With the two most recent disappointing sequels, the "Shrek" ship appears to be floundering -- the leap to Puss In Boots' more easygoing, Leone-meets-Zorro universe is rather welcome. Unlike its parent series, "Puss" doesn't have a lot on its mind. But what it lacks in subversion or intelligence it makes up for in wit, charm and consistent, fun-loving breeziness.
The feline Don Juan -- voiced again with effortless Latin-lover exuberance by Antonio Banderas -- is a wanted bandit and spends his nights incognito, kitty bed-hopping. He runs across an old acquaintance, Humpty "Alexander" Dumpty (Zach Galifianakis), and the two, along with the fetching cat burglar Kitty Soft-Paws (Salma Hayak), attempt to steal magic beans from Jack and Jill (as in "went up the hill") in order to summit the beanstalk and snatch the giant's golden goose.
In the tradition of "Shrek", the plot takes liberties with its characters, lifting them from the Grimm/Fairy/Folk tale stratosphere and transplanting them to 19th century Mexico. That Jack and Jill -- who I always assumed were siblings -- are a couple of married redneck outlaws is at least fitting with the Western theme; I have to say. And the film's swashbuckling spirit and tone of playful aplomb make those stretches in genealogy feel less strained.

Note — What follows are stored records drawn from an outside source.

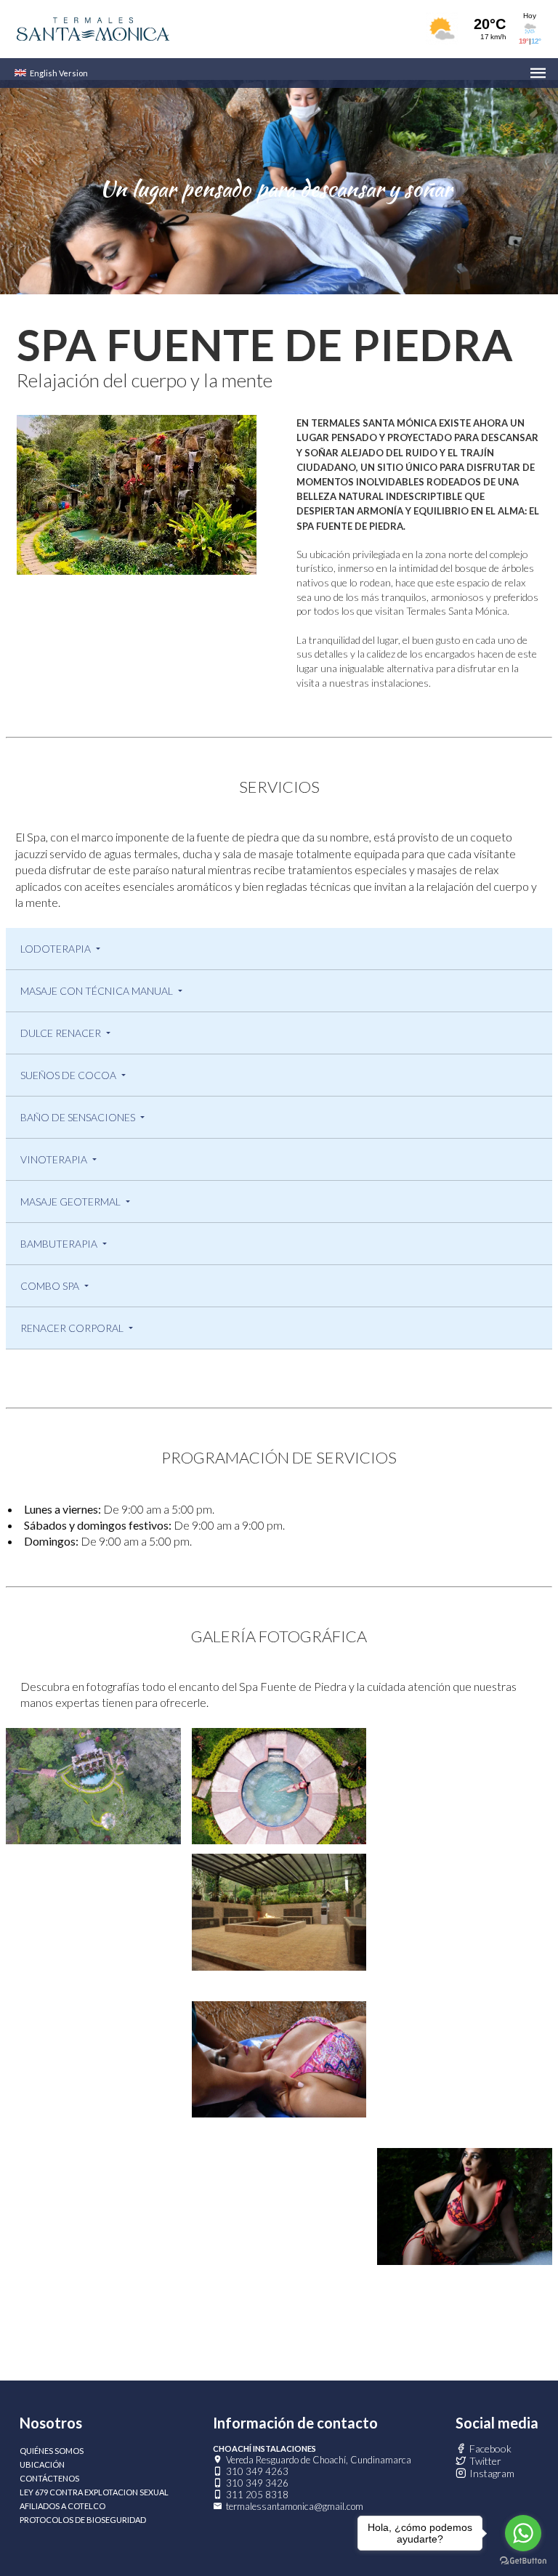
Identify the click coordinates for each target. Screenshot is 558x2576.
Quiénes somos (52, 2450)
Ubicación (42, 2464)
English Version (59, 73)
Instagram (491, 2473)
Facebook (490, 2448)
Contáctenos (49, 2478)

"Puss In Boots" is mostly a series of perfectly delivered punch lines (Puss orders "leche" at a bar like it's whiskey then laps it up adorably with his tongue) supported by an adequate storyline. The cat puns and innocuous innuendos come thick and fast, as do the Western homages. Beautifully animated in sandy umbers and vistas of vibrant horizon oranges, it's a great looking cartoon that never reaches for Pixar's substantive artfulness, and consequently never comes close to achieving it. Yet, when Puss walked into a literal cathouse with a neon sign reading The Glitter Box, I knew I got my money's worth.